▶ **DATA UNDER STUDY**

+---+

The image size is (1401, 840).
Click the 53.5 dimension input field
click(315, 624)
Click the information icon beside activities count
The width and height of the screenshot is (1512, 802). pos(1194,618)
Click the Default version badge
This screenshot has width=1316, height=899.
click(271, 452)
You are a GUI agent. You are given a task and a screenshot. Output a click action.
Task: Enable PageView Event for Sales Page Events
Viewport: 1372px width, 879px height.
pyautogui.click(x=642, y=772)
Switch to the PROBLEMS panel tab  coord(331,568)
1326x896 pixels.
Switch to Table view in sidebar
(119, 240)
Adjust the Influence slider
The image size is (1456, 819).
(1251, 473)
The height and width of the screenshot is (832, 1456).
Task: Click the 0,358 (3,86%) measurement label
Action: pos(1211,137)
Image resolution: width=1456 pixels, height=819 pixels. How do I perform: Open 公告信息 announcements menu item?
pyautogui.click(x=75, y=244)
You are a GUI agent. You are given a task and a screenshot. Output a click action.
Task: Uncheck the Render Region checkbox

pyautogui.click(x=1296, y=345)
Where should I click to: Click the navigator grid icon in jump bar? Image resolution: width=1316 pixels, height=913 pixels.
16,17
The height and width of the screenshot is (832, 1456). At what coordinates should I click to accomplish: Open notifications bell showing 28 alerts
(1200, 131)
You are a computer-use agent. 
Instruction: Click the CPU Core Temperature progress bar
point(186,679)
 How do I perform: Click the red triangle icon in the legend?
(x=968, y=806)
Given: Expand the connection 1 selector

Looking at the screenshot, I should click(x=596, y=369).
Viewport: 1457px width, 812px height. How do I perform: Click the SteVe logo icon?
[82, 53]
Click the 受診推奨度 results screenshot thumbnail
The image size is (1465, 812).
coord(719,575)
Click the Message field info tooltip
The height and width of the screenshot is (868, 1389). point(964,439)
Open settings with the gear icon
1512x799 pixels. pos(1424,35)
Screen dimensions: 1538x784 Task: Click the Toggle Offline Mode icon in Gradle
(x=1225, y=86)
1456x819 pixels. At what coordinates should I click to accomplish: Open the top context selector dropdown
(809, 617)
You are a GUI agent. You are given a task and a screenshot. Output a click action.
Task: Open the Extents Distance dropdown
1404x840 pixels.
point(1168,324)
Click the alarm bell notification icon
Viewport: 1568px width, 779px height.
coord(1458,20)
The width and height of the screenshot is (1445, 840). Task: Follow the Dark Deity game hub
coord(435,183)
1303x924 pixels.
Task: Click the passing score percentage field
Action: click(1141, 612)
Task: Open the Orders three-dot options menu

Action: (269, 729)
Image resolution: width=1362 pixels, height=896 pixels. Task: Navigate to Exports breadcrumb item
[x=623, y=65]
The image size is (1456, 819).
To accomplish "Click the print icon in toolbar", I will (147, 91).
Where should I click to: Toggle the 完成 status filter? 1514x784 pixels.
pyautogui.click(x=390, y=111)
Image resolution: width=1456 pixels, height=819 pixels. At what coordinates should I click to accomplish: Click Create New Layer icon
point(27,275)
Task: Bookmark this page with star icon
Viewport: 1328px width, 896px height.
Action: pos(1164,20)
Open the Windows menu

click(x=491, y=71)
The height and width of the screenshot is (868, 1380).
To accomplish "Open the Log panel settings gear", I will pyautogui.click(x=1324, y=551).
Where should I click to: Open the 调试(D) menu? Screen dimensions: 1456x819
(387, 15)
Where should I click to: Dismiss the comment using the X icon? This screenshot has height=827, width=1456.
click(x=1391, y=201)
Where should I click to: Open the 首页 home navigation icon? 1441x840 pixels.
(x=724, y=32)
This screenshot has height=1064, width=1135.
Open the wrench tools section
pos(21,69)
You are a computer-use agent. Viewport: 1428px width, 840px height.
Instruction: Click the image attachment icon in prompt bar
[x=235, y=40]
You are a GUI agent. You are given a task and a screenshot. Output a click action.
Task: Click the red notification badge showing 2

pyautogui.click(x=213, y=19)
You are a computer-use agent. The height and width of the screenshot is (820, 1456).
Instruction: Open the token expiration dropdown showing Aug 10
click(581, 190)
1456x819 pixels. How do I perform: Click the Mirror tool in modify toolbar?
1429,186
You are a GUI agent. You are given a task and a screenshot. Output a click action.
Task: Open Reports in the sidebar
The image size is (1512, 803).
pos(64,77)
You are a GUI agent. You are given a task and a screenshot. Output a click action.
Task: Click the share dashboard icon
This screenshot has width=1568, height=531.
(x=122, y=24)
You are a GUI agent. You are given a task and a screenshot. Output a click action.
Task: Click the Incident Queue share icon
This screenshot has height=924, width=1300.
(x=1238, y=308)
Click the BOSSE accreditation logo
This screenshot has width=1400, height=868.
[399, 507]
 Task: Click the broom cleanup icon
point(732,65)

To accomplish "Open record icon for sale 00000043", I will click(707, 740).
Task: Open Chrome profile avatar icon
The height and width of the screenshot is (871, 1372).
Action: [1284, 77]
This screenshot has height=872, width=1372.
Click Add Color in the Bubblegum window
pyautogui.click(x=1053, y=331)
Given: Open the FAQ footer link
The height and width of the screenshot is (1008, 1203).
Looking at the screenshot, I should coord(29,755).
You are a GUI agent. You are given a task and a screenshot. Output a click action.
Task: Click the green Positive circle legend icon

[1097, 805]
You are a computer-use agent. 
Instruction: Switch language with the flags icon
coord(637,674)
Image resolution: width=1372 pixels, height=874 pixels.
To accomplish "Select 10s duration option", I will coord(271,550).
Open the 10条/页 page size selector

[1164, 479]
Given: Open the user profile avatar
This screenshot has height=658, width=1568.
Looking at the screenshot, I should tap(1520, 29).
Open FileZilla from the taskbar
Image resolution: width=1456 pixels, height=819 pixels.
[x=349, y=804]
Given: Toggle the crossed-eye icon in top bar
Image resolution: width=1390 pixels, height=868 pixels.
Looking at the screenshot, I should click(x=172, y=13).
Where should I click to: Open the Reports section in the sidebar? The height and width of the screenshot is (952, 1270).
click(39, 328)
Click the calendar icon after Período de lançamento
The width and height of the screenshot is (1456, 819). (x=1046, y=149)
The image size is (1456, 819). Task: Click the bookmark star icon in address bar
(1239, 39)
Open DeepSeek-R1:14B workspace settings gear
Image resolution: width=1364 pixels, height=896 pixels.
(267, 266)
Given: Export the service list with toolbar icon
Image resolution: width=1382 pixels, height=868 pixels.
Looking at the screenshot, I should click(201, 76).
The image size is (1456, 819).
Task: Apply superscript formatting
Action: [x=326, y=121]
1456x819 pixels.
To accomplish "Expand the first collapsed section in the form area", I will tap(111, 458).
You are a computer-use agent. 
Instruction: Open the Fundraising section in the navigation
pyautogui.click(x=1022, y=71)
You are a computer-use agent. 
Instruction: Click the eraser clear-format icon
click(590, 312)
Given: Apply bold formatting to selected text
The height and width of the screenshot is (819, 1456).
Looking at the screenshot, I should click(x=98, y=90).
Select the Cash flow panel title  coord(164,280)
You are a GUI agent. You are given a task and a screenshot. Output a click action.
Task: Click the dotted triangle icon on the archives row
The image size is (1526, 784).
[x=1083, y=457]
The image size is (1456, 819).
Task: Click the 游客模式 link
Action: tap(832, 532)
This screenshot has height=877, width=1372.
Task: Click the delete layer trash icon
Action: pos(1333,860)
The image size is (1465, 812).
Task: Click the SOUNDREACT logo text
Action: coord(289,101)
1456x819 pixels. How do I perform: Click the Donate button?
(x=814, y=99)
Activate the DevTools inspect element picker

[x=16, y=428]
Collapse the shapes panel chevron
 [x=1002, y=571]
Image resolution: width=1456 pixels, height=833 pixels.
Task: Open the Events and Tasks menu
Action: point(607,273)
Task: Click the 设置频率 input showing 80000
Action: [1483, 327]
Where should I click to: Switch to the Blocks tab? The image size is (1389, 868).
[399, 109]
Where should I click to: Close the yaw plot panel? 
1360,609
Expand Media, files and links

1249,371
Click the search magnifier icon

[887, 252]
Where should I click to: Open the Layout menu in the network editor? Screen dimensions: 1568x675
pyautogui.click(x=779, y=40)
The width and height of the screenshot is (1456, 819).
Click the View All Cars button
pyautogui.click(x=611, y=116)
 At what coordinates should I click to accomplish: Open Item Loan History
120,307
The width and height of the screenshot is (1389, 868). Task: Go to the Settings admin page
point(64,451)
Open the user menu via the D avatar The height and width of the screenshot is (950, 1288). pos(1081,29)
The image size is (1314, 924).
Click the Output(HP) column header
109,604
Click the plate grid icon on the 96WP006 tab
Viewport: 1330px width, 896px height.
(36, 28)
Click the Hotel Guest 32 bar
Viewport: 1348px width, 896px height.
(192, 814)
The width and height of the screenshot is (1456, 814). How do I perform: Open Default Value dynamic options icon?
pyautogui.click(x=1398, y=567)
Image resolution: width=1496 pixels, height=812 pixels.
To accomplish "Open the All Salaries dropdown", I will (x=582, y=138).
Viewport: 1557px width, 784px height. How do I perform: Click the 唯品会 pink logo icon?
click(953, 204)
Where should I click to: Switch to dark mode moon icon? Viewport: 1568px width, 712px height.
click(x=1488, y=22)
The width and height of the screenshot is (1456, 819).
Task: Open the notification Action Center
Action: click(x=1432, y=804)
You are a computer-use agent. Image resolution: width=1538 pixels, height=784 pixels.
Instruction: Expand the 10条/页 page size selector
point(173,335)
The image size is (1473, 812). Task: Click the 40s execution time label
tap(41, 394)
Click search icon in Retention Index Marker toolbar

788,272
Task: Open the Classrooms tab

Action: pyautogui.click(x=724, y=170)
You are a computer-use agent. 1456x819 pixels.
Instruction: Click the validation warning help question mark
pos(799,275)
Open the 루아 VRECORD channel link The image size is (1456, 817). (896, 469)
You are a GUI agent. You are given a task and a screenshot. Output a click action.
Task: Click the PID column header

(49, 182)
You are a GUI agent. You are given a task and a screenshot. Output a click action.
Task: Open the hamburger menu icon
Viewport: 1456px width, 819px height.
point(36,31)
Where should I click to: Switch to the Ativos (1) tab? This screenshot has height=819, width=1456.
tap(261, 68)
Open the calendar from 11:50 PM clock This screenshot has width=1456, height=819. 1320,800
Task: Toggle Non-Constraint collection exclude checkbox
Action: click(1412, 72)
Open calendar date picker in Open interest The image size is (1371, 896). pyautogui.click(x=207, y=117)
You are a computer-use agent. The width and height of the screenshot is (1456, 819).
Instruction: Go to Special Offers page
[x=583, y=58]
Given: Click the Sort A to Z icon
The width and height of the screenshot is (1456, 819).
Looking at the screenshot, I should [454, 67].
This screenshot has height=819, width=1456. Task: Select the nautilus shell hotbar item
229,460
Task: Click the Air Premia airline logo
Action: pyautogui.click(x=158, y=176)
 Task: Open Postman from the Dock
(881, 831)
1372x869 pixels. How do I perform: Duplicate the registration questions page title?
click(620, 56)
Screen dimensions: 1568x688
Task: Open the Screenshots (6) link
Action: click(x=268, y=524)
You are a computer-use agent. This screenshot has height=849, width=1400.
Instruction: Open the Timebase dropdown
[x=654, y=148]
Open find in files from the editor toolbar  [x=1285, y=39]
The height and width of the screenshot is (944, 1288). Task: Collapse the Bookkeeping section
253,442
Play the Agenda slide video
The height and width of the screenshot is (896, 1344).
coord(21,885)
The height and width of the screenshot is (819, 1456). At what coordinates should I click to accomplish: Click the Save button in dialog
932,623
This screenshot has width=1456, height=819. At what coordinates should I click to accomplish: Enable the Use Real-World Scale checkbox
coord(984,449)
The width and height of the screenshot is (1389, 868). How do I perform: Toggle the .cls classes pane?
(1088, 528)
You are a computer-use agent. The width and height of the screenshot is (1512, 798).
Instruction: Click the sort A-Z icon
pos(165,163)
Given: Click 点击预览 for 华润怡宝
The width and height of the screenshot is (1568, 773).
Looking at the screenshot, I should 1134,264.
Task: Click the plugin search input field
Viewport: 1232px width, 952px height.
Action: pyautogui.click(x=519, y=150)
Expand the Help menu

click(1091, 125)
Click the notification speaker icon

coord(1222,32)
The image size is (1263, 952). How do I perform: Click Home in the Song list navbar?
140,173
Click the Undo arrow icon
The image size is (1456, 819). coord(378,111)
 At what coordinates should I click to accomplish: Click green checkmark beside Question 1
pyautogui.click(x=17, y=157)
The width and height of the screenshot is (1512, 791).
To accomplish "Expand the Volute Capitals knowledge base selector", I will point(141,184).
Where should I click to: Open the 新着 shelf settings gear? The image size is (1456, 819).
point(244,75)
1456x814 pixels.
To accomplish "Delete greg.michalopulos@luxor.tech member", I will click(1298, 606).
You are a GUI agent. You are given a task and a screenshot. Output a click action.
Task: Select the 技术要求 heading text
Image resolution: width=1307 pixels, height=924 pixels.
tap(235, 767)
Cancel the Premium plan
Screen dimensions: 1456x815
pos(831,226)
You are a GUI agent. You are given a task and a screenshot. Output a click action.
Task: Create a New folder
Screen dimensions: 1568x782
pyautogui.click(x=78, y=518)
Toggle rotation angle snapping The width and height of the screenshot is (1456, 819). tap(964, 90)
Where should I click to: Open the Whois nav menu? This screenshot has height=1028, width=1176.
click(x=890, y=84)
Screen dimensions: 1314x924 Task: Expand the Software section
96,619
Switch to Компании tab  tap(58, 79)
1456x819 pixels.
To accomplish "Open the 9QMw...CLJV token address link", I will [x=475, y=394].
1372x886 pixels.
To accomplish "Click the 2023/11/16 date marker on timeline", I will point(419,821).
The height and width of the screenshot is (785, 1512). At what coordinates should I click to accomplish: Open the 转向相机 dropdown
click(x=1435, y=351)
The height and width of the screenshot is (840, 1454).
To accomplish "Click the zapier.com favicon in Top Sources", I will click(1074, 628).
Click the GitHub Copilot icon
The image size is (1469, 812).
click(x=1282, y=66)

+---+

▶ **EXERCISE DIRECTIONS**
Some lines contain the word "profile". Pull each one out of the listing.

▶ **ANSWER TO THIS TASK**
Task: Open Chrome profile avatar icon
Given: Open the user profile avatar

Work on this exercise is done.